Esos aumentos en la mayoría de los casos se terminarán de cobrar a mediados del año que viene donde la inflación proyectada en el Relevamiento de Expectativas de Mercado del BCRA es del 50 por ciento.

Por otro lado, el objetivo principal del BCRA es que antes de las elecciones legislativas de noviembre, la brecha cambiaria no supere el 80% pero todavía restan las PASO de septiembre. El BCRA cuenta con tres armas para llegar a las elecciones sin sobresaltos: ampliar el súper cepo cambiario, profundizar las actuales ventas a 170 pesos por dólar en el mercado de Contado con Liqui CCL (de dólares comprados en el oficial a $95) y reducir los pagos de deuda externa pública y privada para no generar presión adicional sobre las reservas internacionales, que hoy llegan a los u$s42.700 millones.

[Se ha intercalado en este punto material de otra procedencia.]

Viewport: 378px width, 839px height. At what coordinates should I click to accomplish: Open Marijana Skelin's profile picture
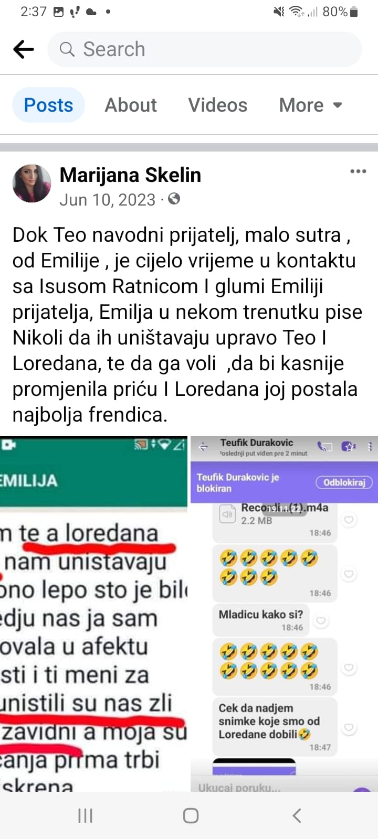(32, 184)
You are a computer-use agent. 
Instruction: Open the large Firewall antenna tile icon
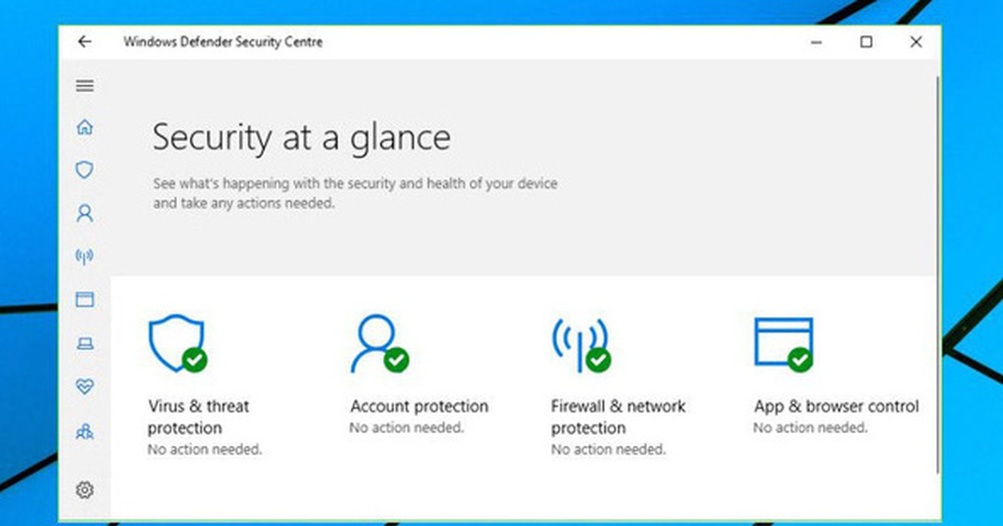[581, 344]
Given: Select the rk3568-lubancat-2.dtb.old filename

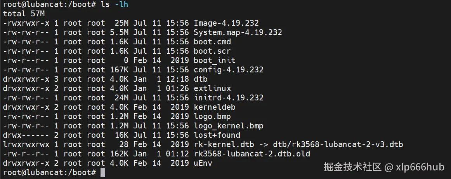Looking at the screenshot, I should tap(252, 154).
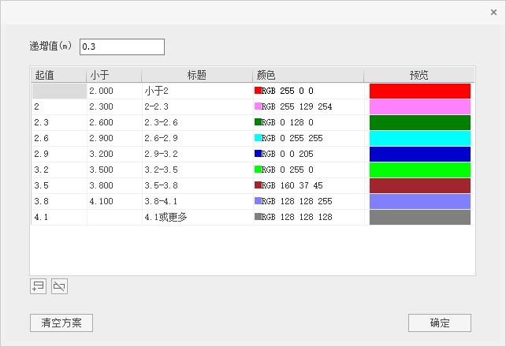Click the cyan preview bar for 2.6-2.9
The height and width of the screenshot is (347, 506).
419,138
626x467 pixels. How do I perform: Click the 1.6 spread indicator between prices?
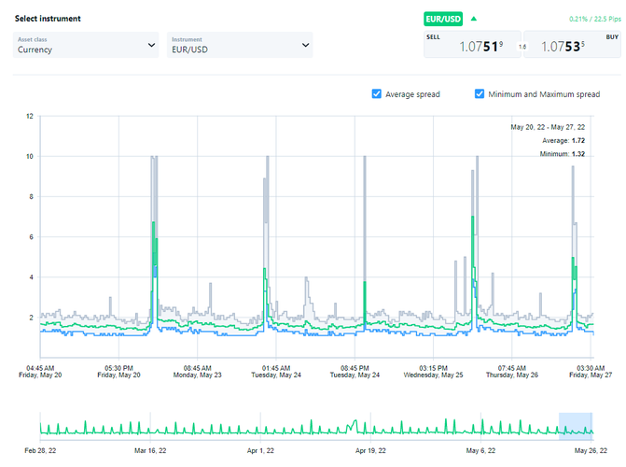[523, 46]
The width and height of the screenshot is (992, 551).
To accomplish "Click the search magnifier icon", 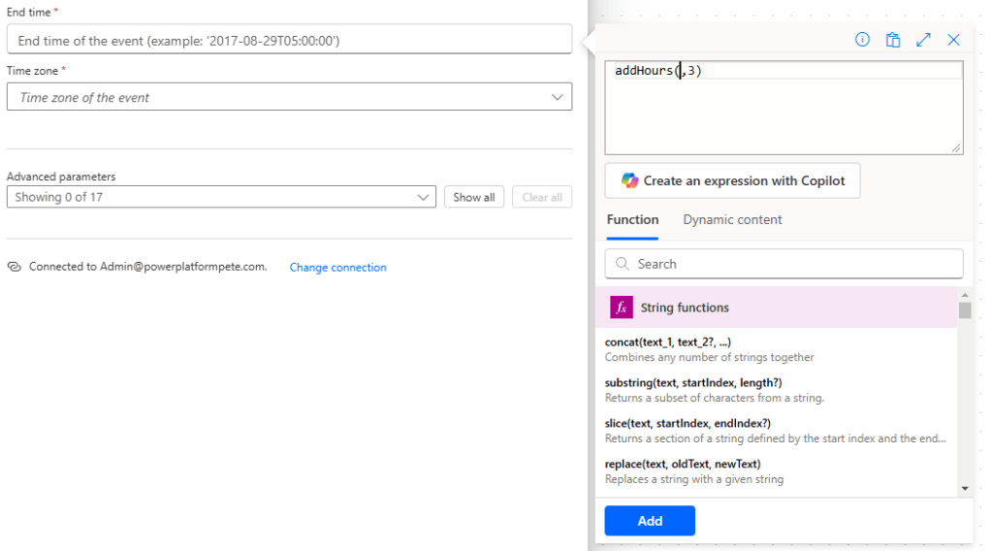I will (x=621, y=264).
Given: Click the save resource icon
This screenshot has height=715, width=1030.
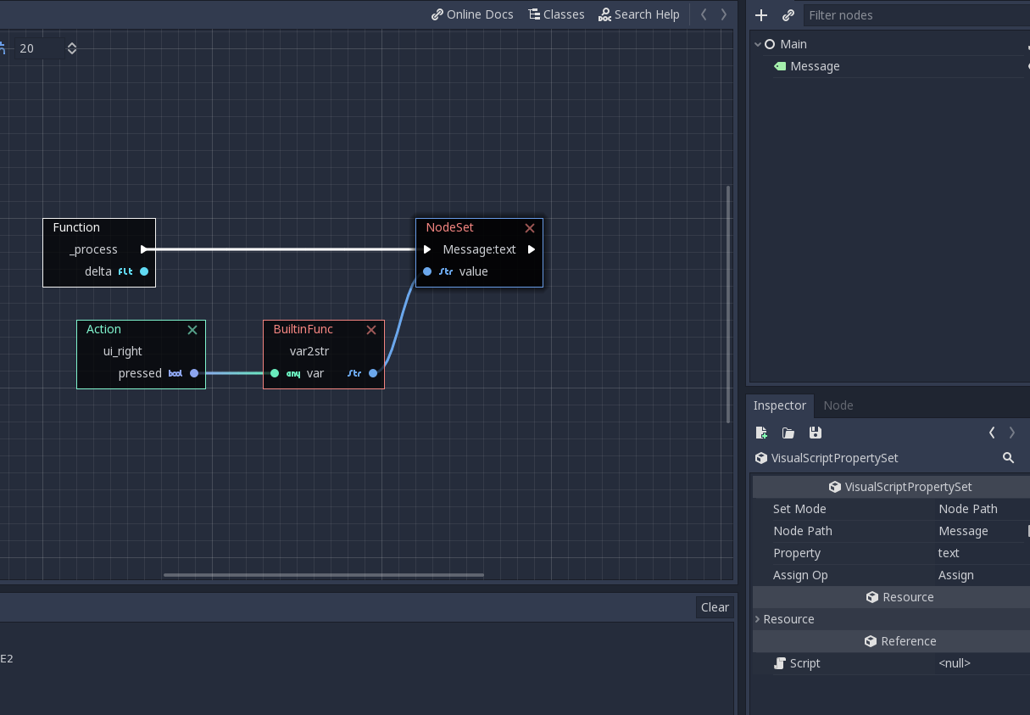Looking at the screenshot, I should (x=815, y=433).
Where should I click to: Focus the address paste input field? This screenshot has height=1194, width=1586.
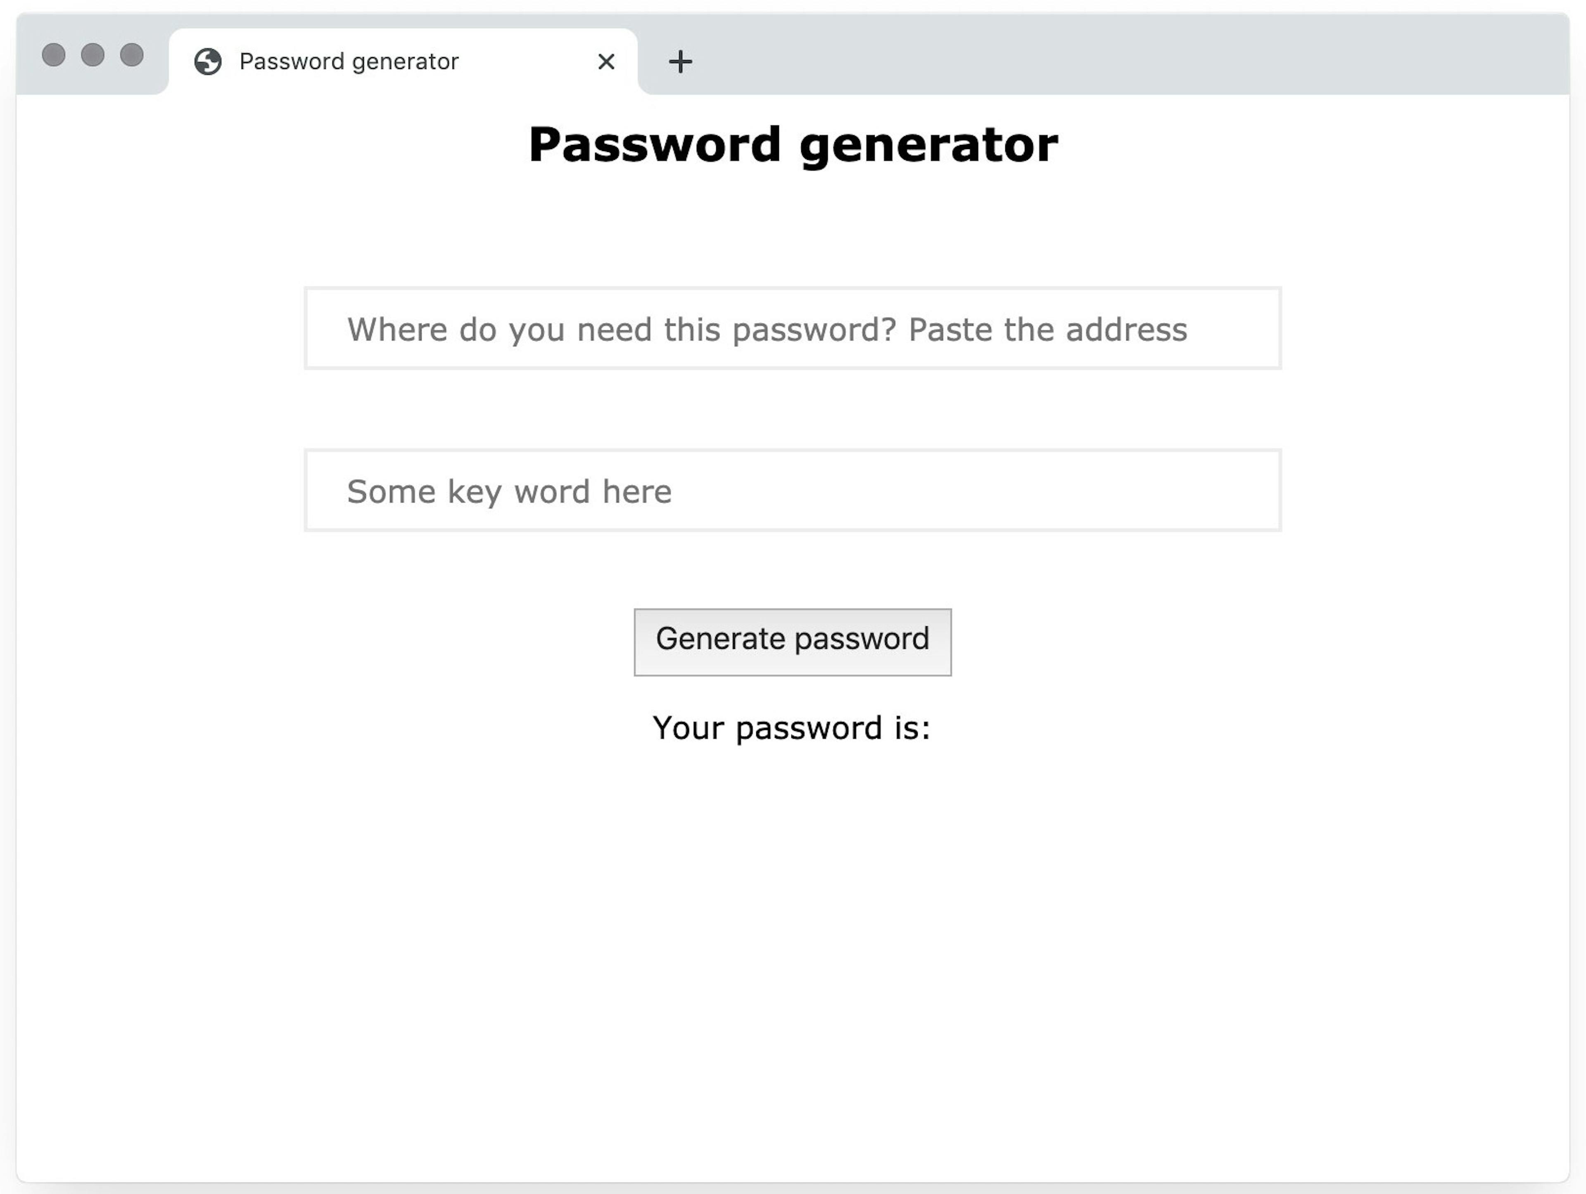(x=792, y=328)
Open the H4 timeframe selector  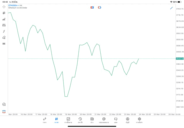click(4, 44)
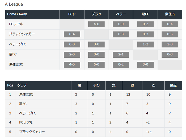This screenshot has width=186, height=140.
Task: Click FCリアル row label in results grid
Action: (16, 24)
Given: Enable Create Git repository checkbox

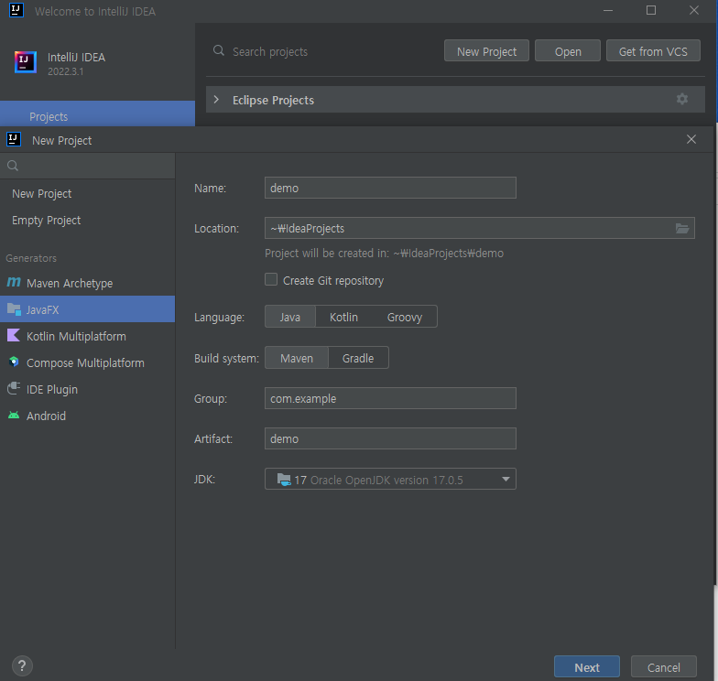Looking at the screenshot, I should (x=271, y=279).
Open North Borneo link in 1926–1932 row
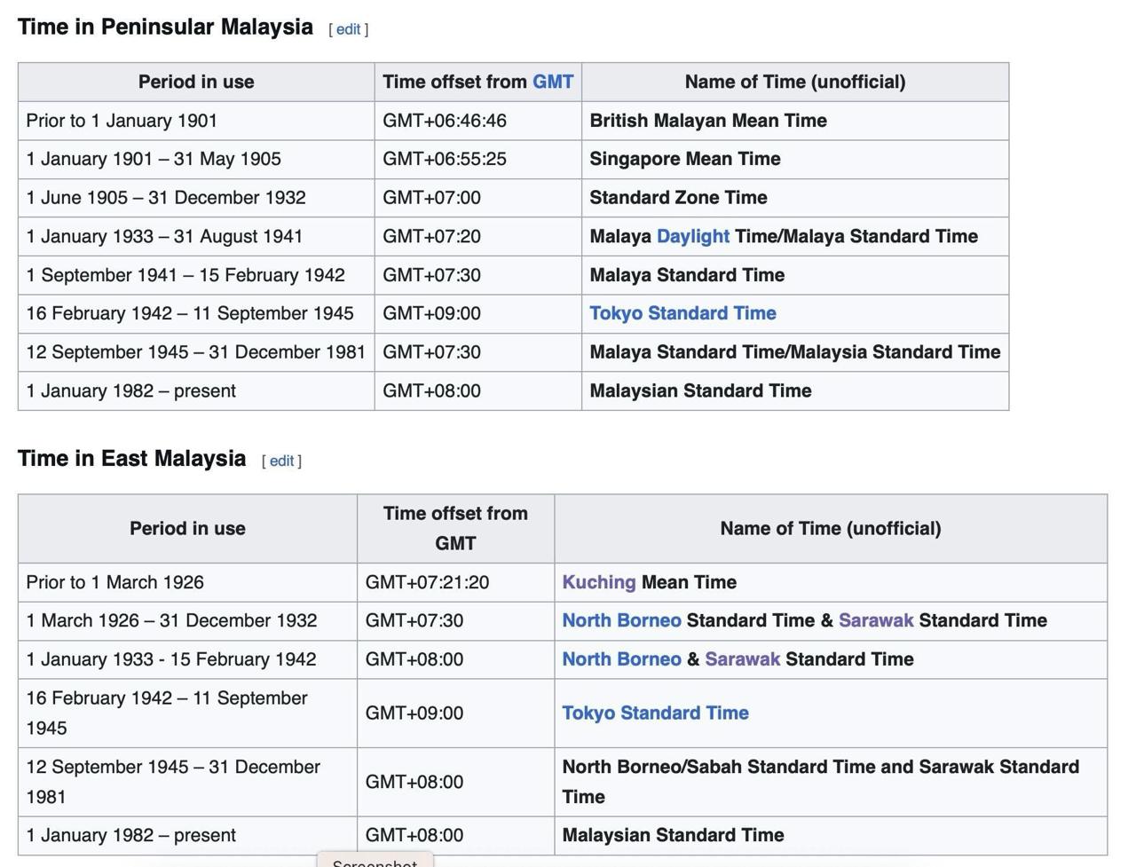Viewport: 1136px width, 867px height. 621,620
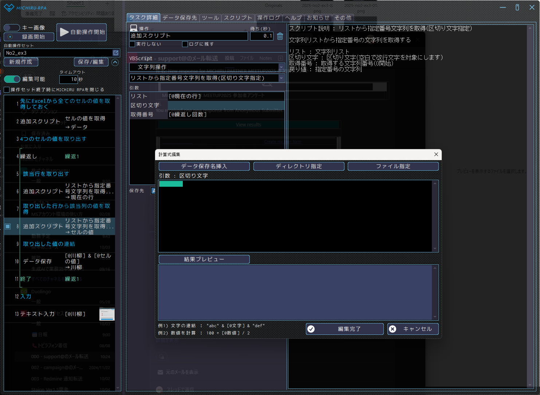
Task: Collapse the panel with the up chevron button
Action: (115, 62)
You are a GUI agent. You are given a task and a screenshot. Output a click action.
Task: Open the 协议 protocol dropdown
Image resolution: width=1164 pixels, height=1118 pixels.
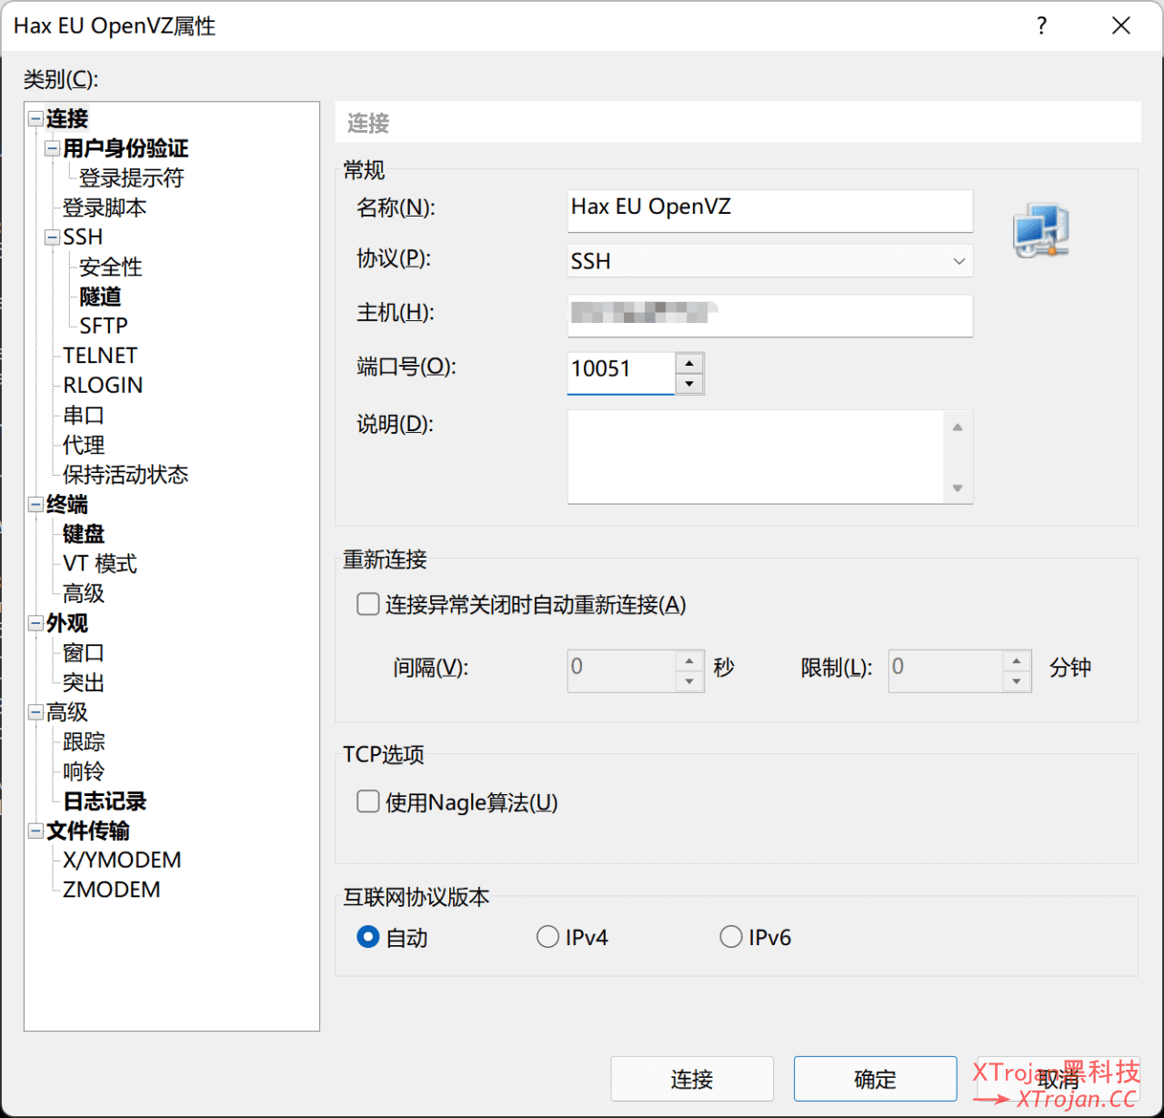958,261
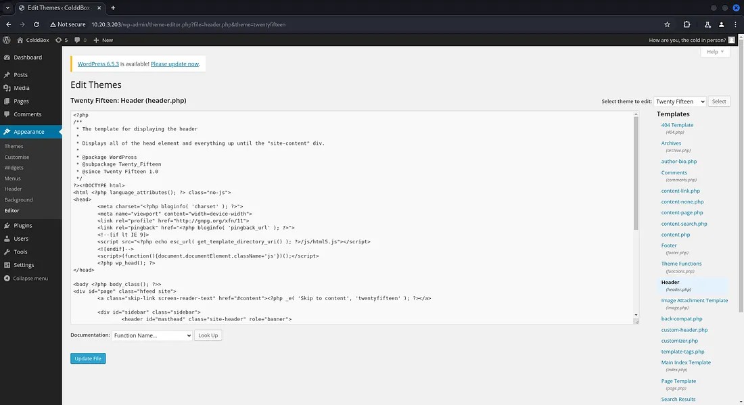Click the bookmark star in the address bar

pyautogui.click(x=667, y=24)
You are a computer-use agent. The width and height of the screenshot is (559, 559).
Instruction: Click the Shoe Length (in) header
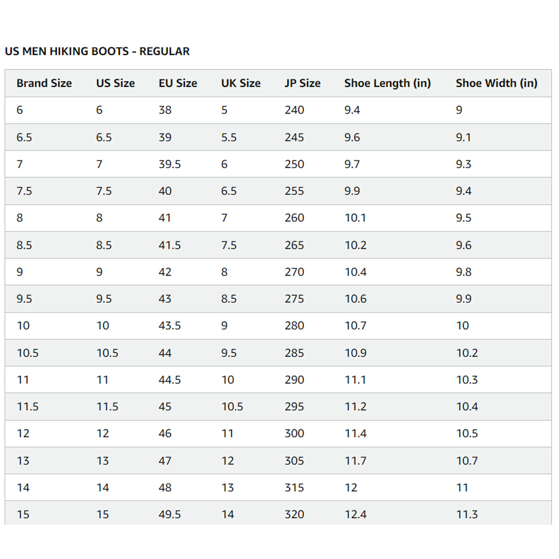[387, 83]
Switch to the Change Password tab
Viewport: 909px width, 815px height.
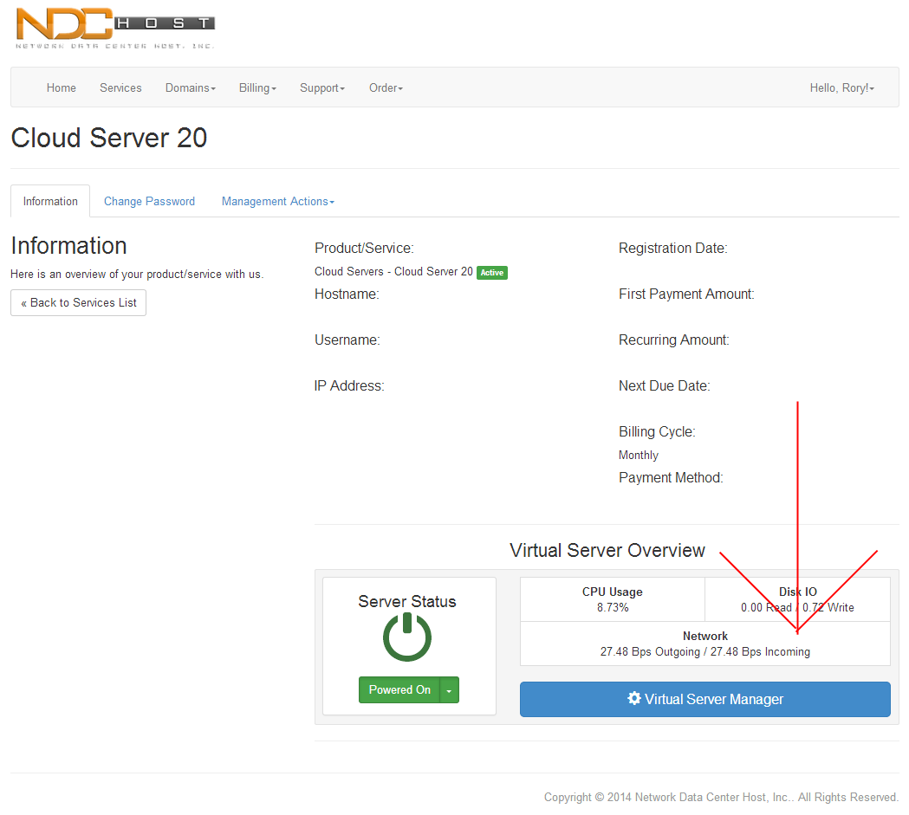(149, 201)
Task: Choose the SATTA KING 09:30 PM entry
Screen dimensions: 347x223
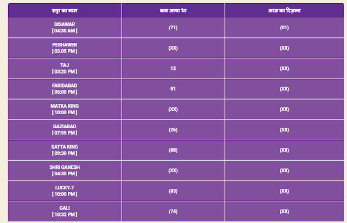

En 2021 se observa la actividad rebotando estadísticamente tras el -10% de 2020, pero sin recuperar todo lo perdido; la inflación en la zona del 3% mensual (viniendo de varios meses al 4%) y viajando al 50% anual; el salario real privado formal por debajo del golpeadísimo del 2019 y el informal y el del sector público más abajo todavía; el desempleo instalado en 10% (habiéndose por lo menos recuperado casi todos los puestos de trabajo caídos durante lo peor de la cuarentena 2020), y la pobreza en 45% y un fuerte endeudamiento de las familias por créditos tomados en su mayoría para pagar la deuda de la tarjeta de crédito.

El escenario hasta ahora luce bastante desfavorable para el oficialismo, aunque no se sabe cómo pueden impactar las mejoras de último momento como el aumento de la ayuda social, aumentos salariales, beneficios impositivos en las billeteras de los argentinos.